Three months ago, PA Chairman Mahmoud Abbas (Abu Mazen) authorized the execution of the 50, who had been convicted of aiding Israeli security forces. Shortly thereafter, the head of the PA military tribunals, Saib al-Kidwa, said that 15 of the convicted men would be executed in the following weeks, after their sentences had been vetted by the senior religious authority in the PA, Sheikh Akrima Sabri.
At that point, Justice Minister Tzipi Livni and Prime Minister Ariel Sharon's advisor Dov Weissglas approached various PA officials, including PA Prisoner Affairs Minister Sufyan Abu Zaydeh and the chief of PLO negotiations. Livni and Weissglas said Israel would not accept executions for collaboration, whether or not the condemned actually worked with Israel.

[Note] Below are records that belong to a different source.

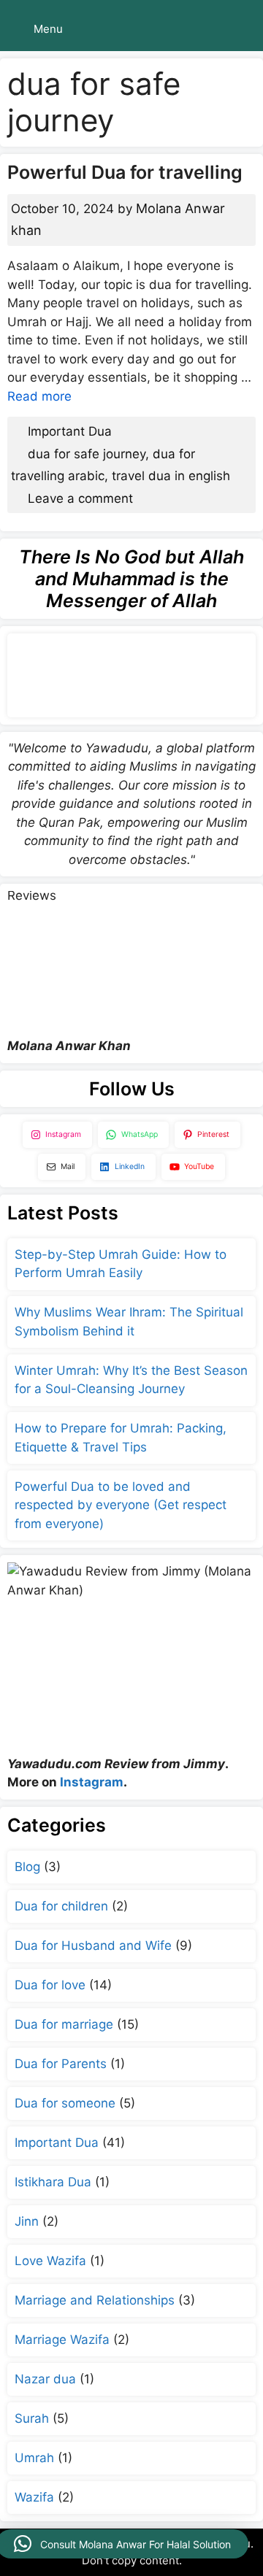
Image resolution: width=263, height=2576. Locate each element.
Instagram (91, 1782)
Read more (39, 396)
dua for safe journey (86, 454)
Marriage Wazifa (62, 2339)
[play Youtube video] (131, 960)
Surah (32, 2418)
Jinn (27, 2221)
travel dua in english (171, 475)
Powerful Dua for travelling (125, 172)
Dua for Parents (61, 2063)
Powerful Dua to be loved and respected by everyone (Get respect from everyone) (120, 1505)
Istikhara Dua (53, 2182)
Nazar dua (45, 2379)
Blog (27, 1866)
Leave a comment (80, 498)
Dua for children (61, 1906)
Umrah (34, 2457)
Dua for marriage (64, 2024)
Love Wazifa (50, 2260)
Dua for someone (65, 2103)
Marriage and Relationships (95, 2300)
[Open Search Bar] (241, 29)
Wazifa (34, 2497)
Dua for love (50, 1985)
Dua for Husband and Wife (93, 1945)
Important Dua (70, 431)
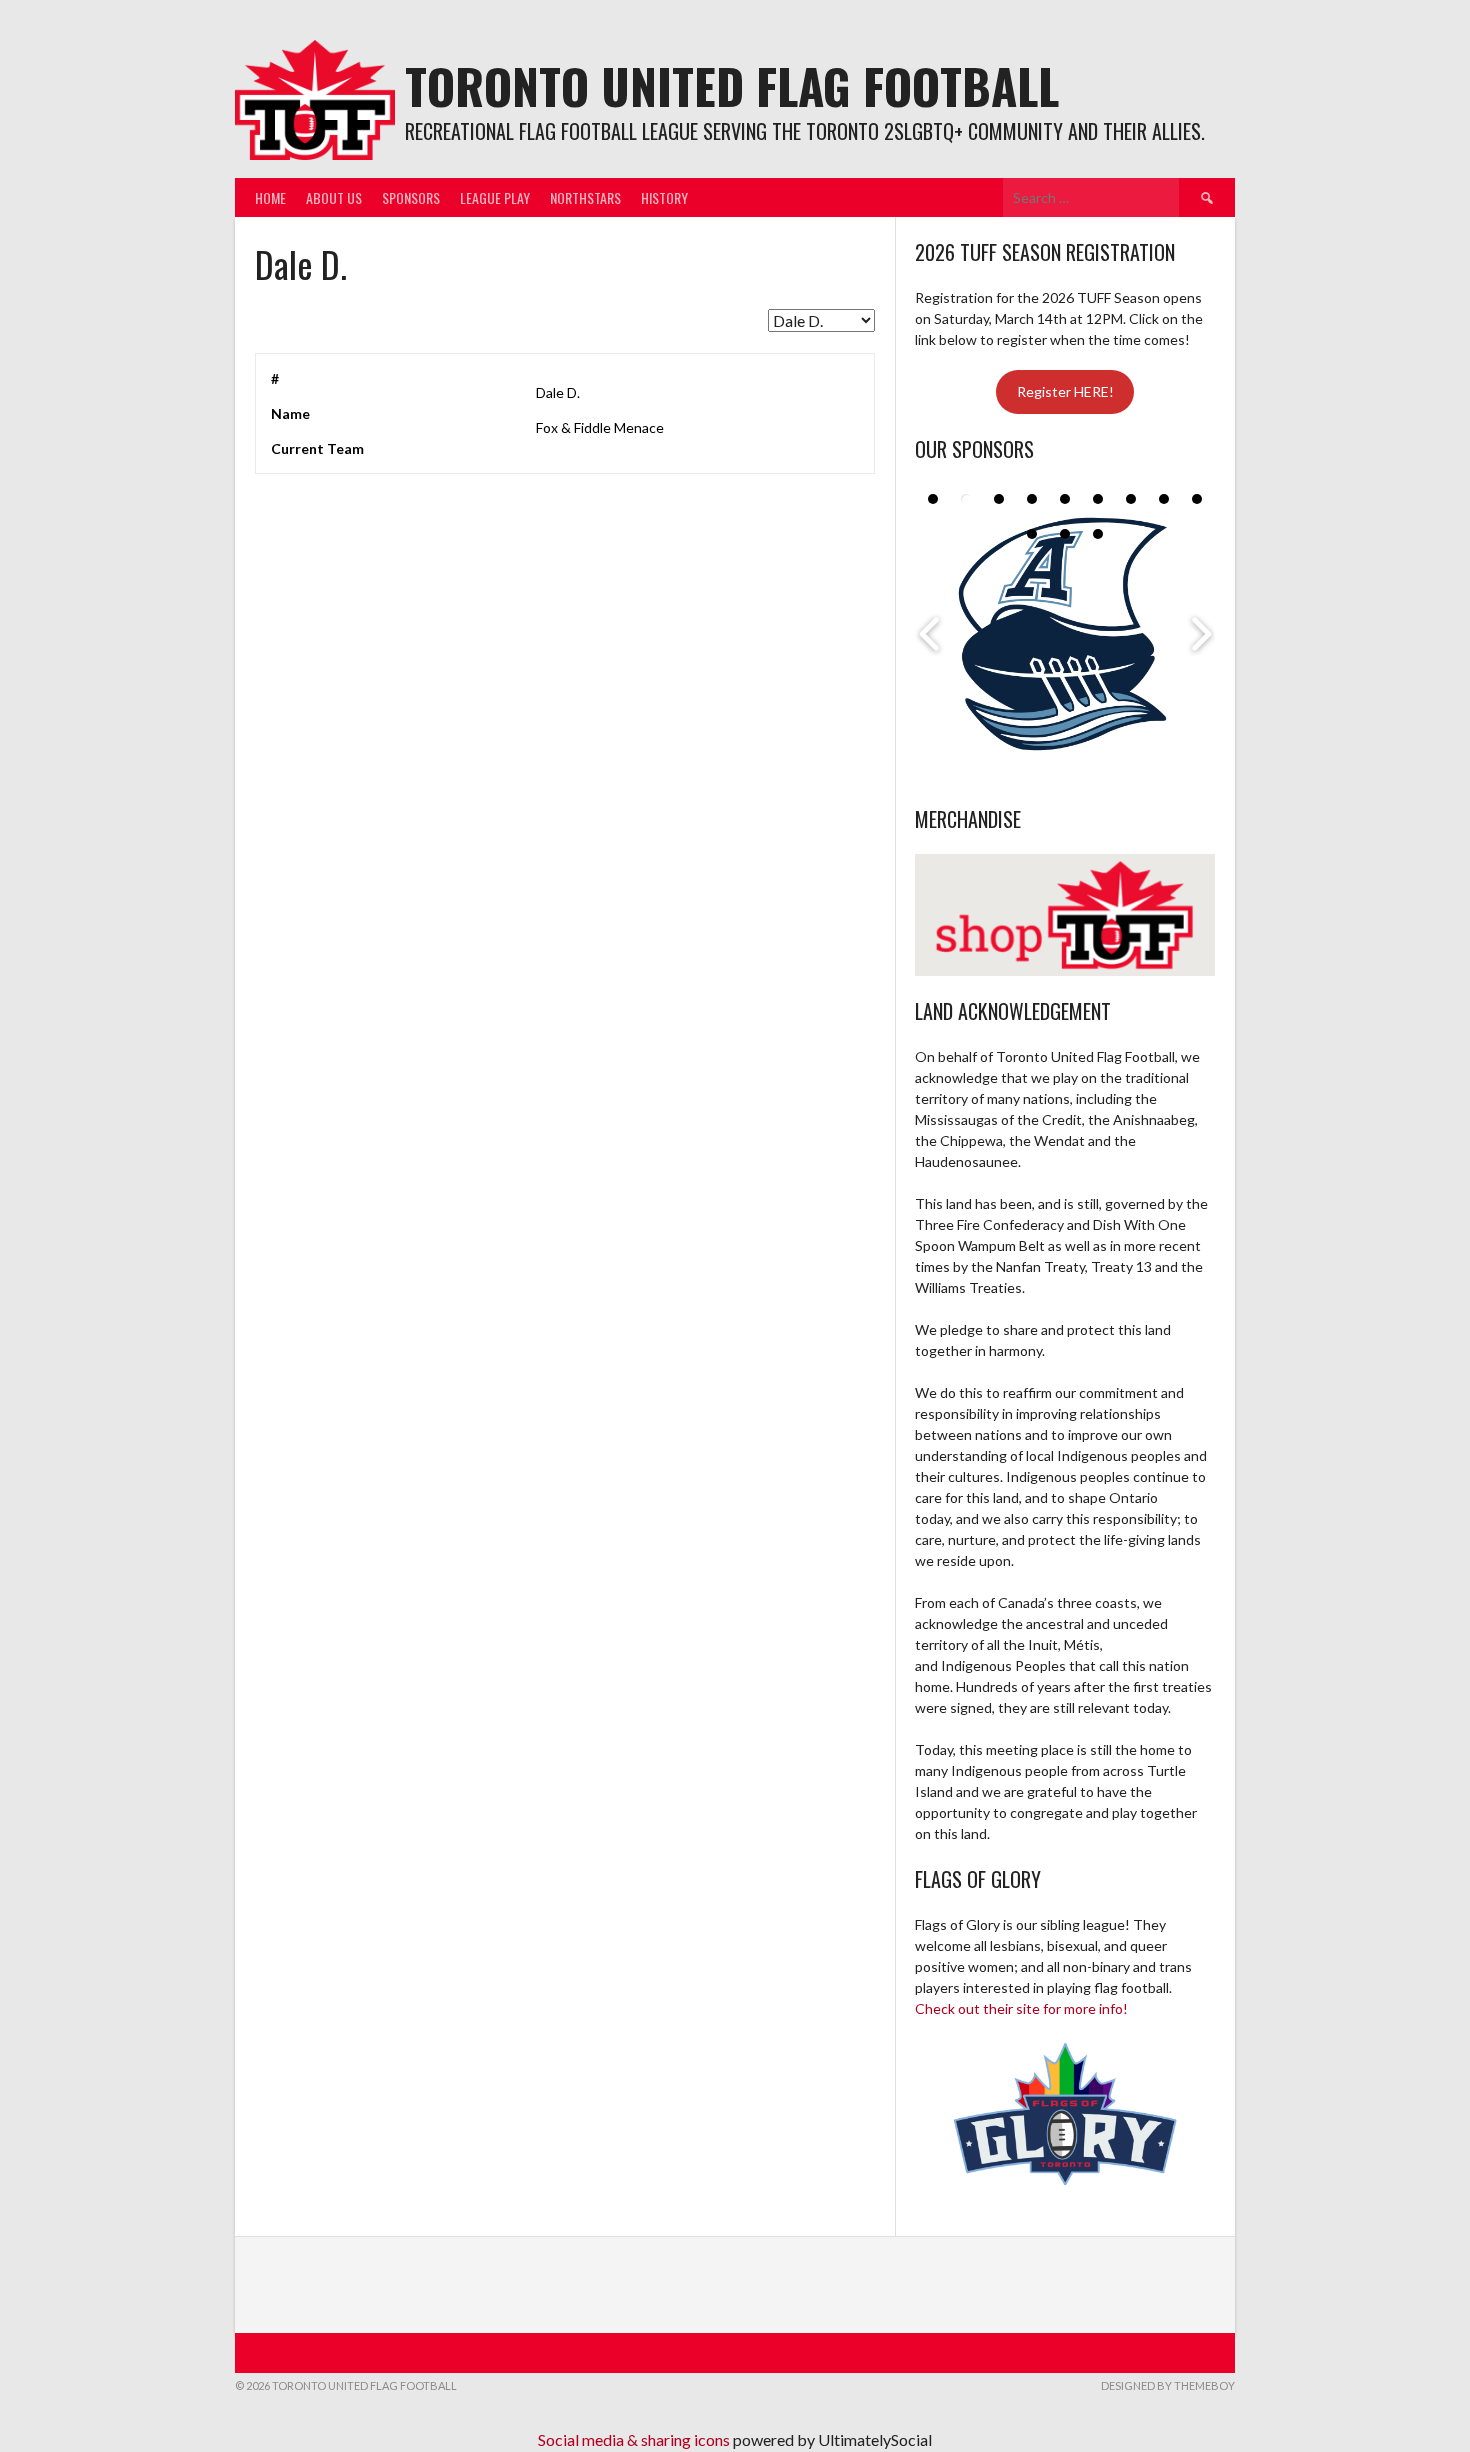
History (664, 197)
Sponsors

At a meeting of the joint commission on prisoners on May 8, Israel told PA officials it would not go ahead with the planned release of 400 security Palestinian prisoners if the PA carried out the executions.
In response to a High Court petition by former prisoner of Zion Ida Nudel that Israel do everything in its power to prevent the executions, the State Prosecutor's Office told the court that Kurtzer had told Sharon the PA said it didn't intend to carry out the sentences.
Nudel's attorney, Nitzana Darshan-Leitner, said an employer-employee relationship existed between the collaborators and Israel and if economic sanctions and a delay in releasing prisoners failed to dissuade the PA from implementing the executions, Israel "should send in its security forces to rescue the collaborators."
Following the prosecutor's statement to the court, Justices Edmond Levi, Elyakim Rubinstein and Esther Hayut rejected the petition. "Even if the concern exists, and it seems the experience of the past does not reassure in this case," Rubinstein wrote, "the proper way to deal with this situation seems to be continuous action of various kinds toward to PA, to ensure everything is being done to prevent the execution."